How do doctors determine that PRRT should be the treatment of choice for a neuroendocrine tumour?
PRRT or Peptide Receptor Radionuclide Therapy is a molecular therapy that is one of the accepted modes of treatment for Neuroendocrine Tumours (NETs).
Before we go on to discuss the above topic at hand, let me explain PRRT. In PRRT, a radiopeptide is created by combining a small amount of radioactive material or radionuclide (Yttrium-90 or Y-90 and Lutetium-177 or Lu-77) with a cell-targeting protein. This radiopeptide, when injected into a neuroendocrine tumour patient’s bloodstream, travels and binds itself to the neuroendocrine tumour cells to deliver a high dose of radiation that targets only the cancer cells.

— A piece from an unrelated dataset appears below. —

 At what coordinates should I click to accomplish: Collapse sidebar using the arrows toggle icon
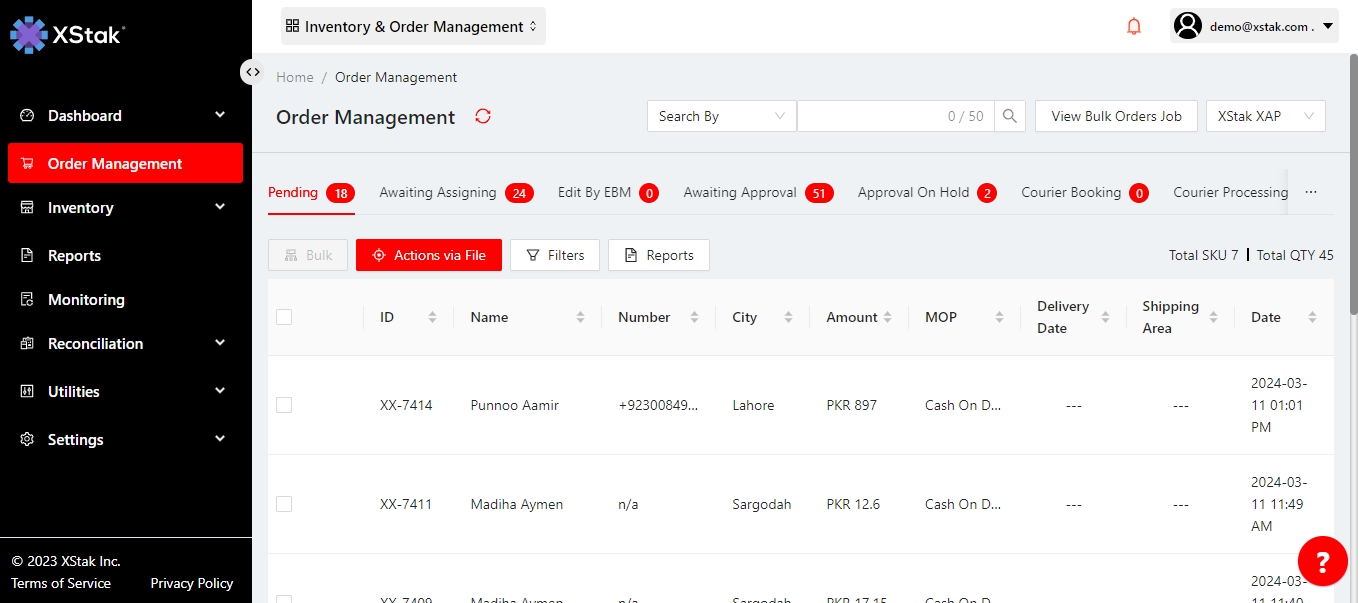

Doctors recommend PRRT for patients diagnosed with Advanced Metastatic or Progressive Neuroendocrine Tumours (NETs); also for NET patients who are ineligible for surgery; and also for those NET patients who are unresponsive to other modes of treatment. While, PRRT is a palliative treatment, it does help in alleviating the symptoms, slow or in some cases even stop the tumour progression thereby improving not only the quality of life, but also the survival rate.
Now, the questions that most NET patients ask the doctors is –
“How do you determine whether PRRT is the recommended mode of treatment for my condition?”
The doctor’s decision to treat an NET patient with PRRT depends on the following parameters:
- The origin of the tumour
- The aggressiveness and proliferation of the tumour
- The progression or stability of the tumour – how aggressive it is growing?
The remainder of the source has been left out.